J2SE 5.0 introduced a new feature called autoboxing and unboxing that automatically converts between the primitive data types and their wrapper classes. To understand this feature and appreciate its importance, we need to understand the previously used wrapper classes.

Wrapper Classes

As we know, Java is highly object oriented. But what about its primitive data types? Are these objects? The answer to this question is no; the primitive data types in Java are not classes. Therefore, we lose the advantages that we have with classes when using the primitive data types.
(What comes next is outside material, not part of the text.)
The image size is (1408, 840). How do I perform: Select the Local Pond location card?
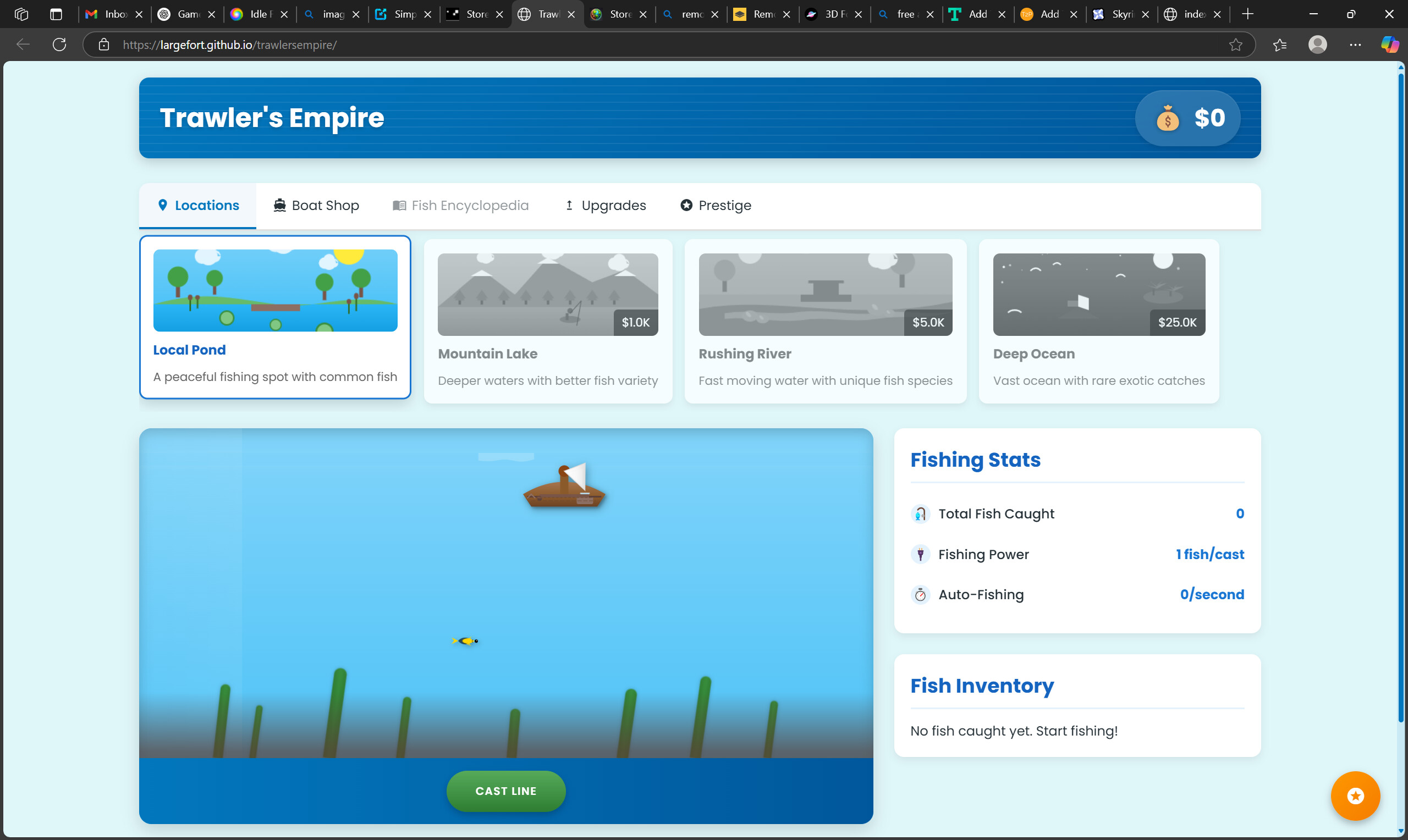click(x=275, y=318)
Here are some of the disadvantages:

·       The simple data types are not part of the Object hierarchy and therefore cannot be used as objects, as we would do with any other class in the Object hierarchy.

·         We cannot pass a primitive data type to a Java method by reference; it is always sent by value.
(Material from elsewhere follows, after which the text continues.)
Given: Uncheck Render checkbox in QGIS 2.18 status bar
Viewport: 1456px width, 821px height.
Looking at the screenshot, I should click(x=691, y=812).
·         Two different methods in our program cannot refer to the same instance of a simple data type.

·         Some classes can use only objects and cannot use simple data types. For example, the Vector class we covered previously cannot hold a list of numbers.

To overcome this and other limitations, Java provides type wrappers for all its primitive data types.

·         The Integer class wraps an int data type,

·         the Float class wraps a float data type,

·         and so on…..

Each of the primitive data types is wrapped into a class having the same name as the data type but with the first letter capitalized. The exceptions are char, for which the wrapper class is called Character, and the int type, for which the wrapper class is Integer. All these wrapper classes are derived from the Number class.

Important Fields and methods provided by Wrapper Classes

Let’s go over a few important fields and methods of these wrapper classes that we will use frequently.

·         The MAX_VALUE and MIN_VALUE fields define the maximum and the minimum values for the data type being wrapped.

·         The parseInt method (and the parseXxx methods for other data types) takes a string argument with an optional radix argument and returns the corresponding data type to the caller after converting the value specified in its argument.

·      The valueOf method takes a primitive data type as its argument and returns an object of the corresponding wrapper class.

·         The toString method returns the string representation of the value of the wrapped primitive data type.

·         These classes also provide a xxxValue() method that returns the wrapped primitive type.

For example, the booleanValue method of the class Boolean will return a boolean data type, and the intValue method of the class Integer will return an int variable.

For simple tasks, primitives are easy to use because we can use many of the operators on them, rather than calling methods.

Here are some features of these wrapper classes worth noting:

·         All the methods of the wrapper classes are static

·         A wrapper class does not contain constructors

·         And the objects of the wrapper classes are immutable, which means that once a value is assigned to a wrapper class object, it cannot be changed.